I was driving this morning and listening to the Larry Kudlow show on WABC.  I do not share Larry’s unmatched enthusiasm for supply side policies, but if you are interested in the economy, his discussions are informative, and it helps me understand the arguments on both sides of the debate over our national debt, deficits and monetary policy.  Today, he played an interview with Paul Ryan that I found revealing.  Larry appreciates Congressman Ryan’s supply side pedigree, but he also understands that you can’t just endorse a plan for solving the economic woes of our country without getting specific as to how you would achieve tax cuts for wealthy Americans without raising income taxes on the middle class.  A Wall Street Journal editorial by Austan Goolsbee, Obama’s former President of the Council of Economic Advisers, drove this point home this week.  Citing a report I mentioned in an earlier blog post, Mr. Goolsbee notes that if Ryan and Romney follow through on their budget plan, the lost revenue from tax cuts benefitting the wealthiest Americans “exceeds the value of all the relevant deductions and exemptions in the tax code combined—charitable giving, mortgage interest, state and local taxes, health insurance not counting as taxable income, etc. So to keep the deficit from increasing, middle-class tax increases are inevitable.” Economists on the left claim Romney’s plan would “could impose a trillion-dollar tax increase on the middle class while still managing to increase the deficit by an additional $2 trillion.”

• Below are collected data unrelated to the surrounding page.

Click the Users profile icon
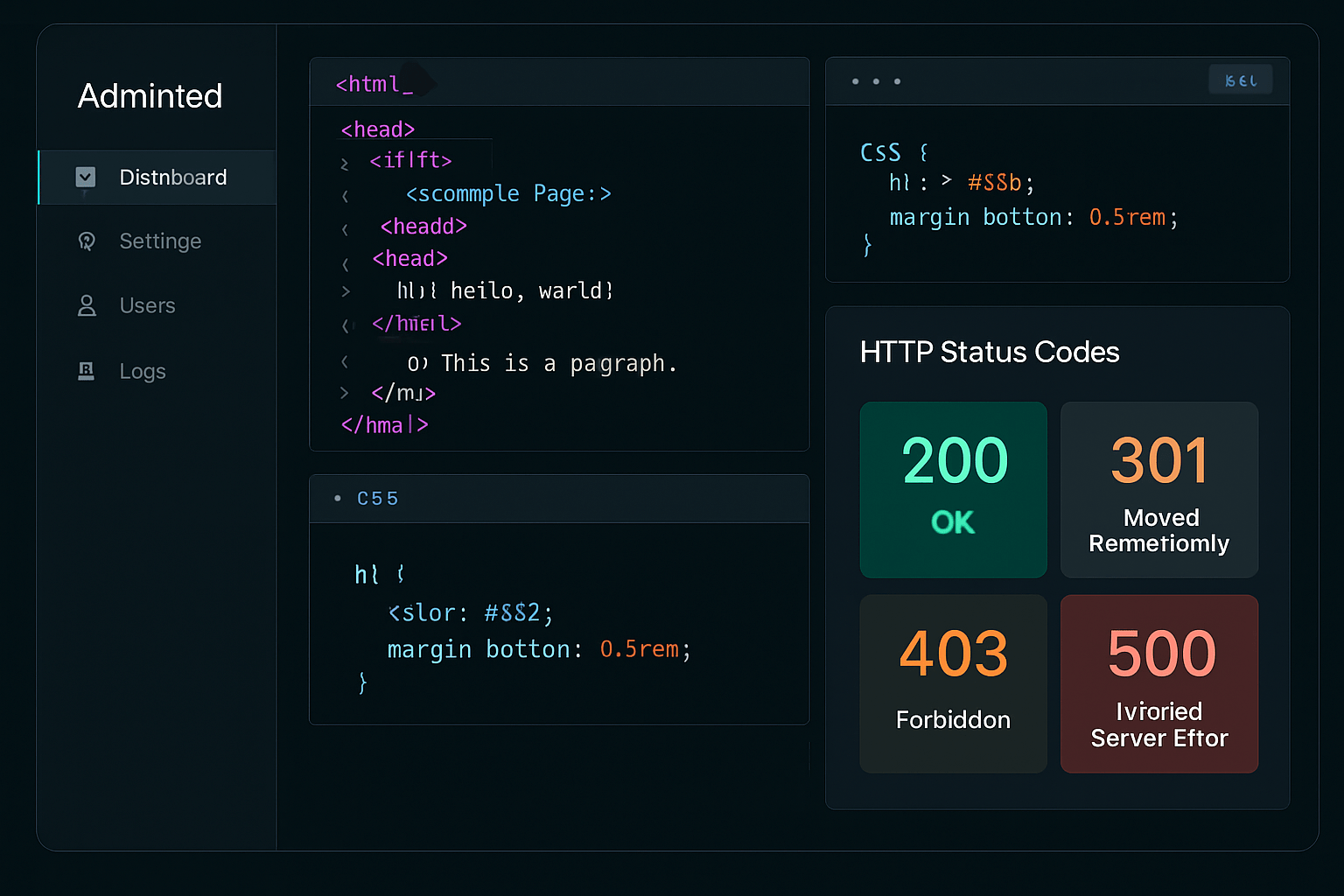The width and height of the screenshot is (1344, 896). click(x=86, y=305)
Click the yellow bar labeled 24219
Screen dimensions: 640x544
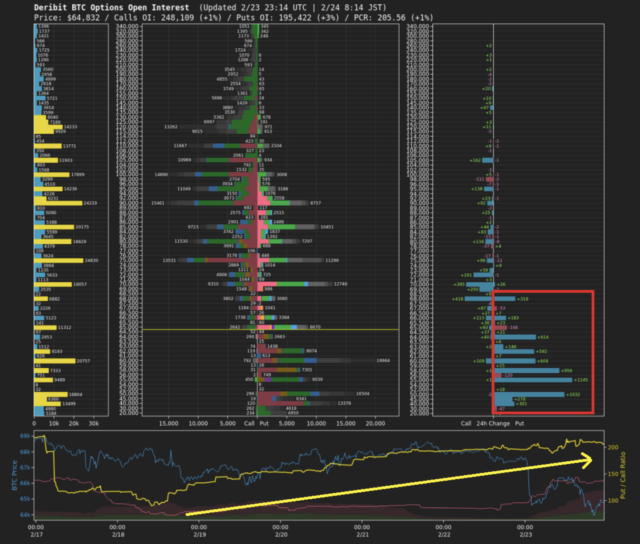tap(62, 203)
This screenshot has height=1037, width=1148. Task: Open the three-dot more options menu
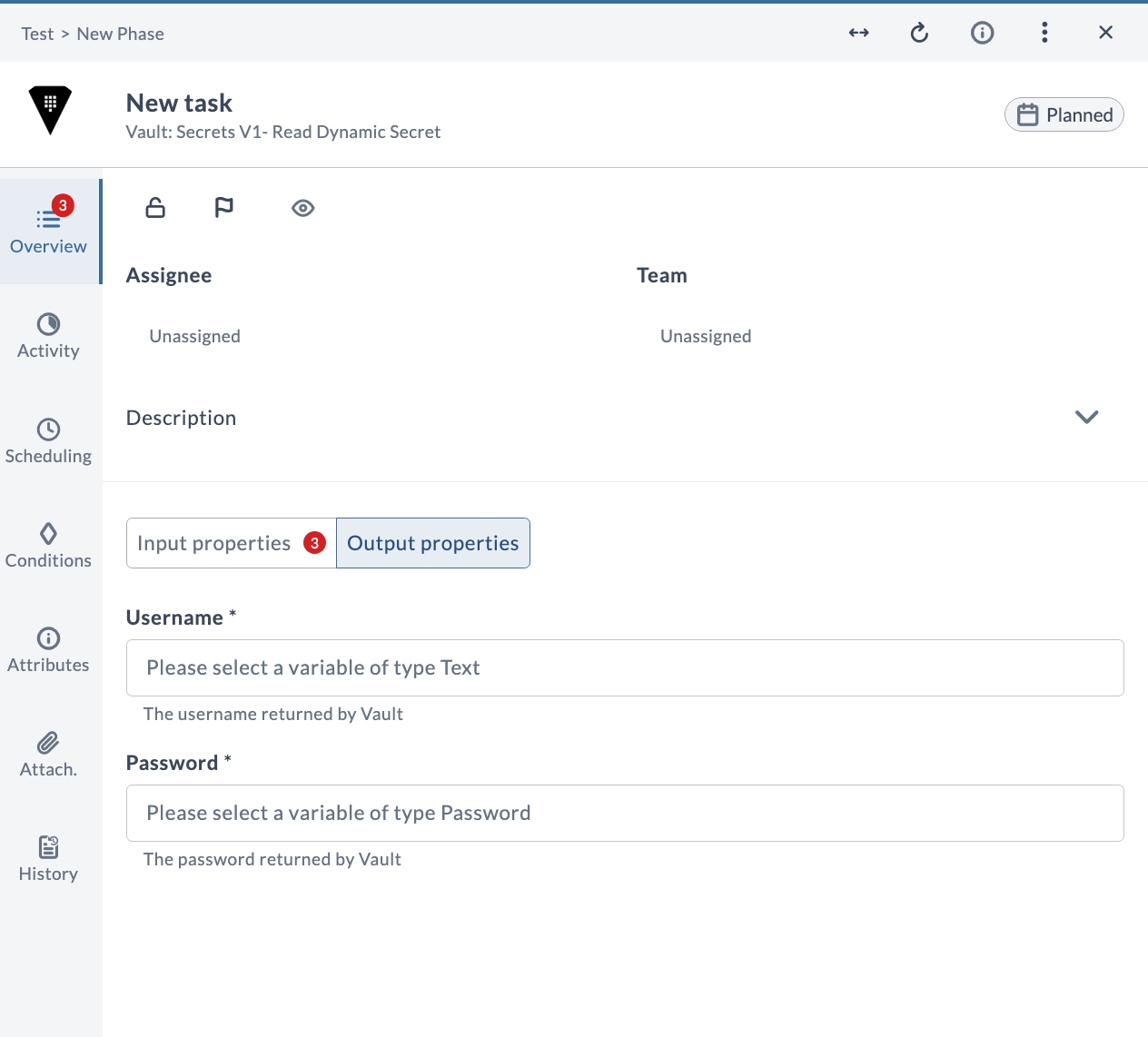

Larry Kudlow sees the soft underbelly of Ryan’s plan, recognizing that you can’t tout a budget plan without explaining what steps you plan to take to achieve the outcomes you claim. In his interview with Ryan, Kudlow gently prods Paul Ryan, referencing the Goolsbee article (implicitly acknowledging its credibility) and asks him to be specific. Citing the $4M shortfall created by the Romney plan, Larry tries to pry some specifics from Ryan. Check out his efforts here. At minute 9:55, 12:45 and 14:22, Kudlow seeks specifics. By the end, with no specifics from Ryan, he simply seeks estimates of the spending cuts that would be necessary, $700B, $800B, $1T? Like the Apostle Peter, Paul Ryan has three chances to own up to the details of his budget plan, and three times he bobs and weaves. When Larry asks him for the third time, Ryan says these details will be the subject of a “long debate” with Congress.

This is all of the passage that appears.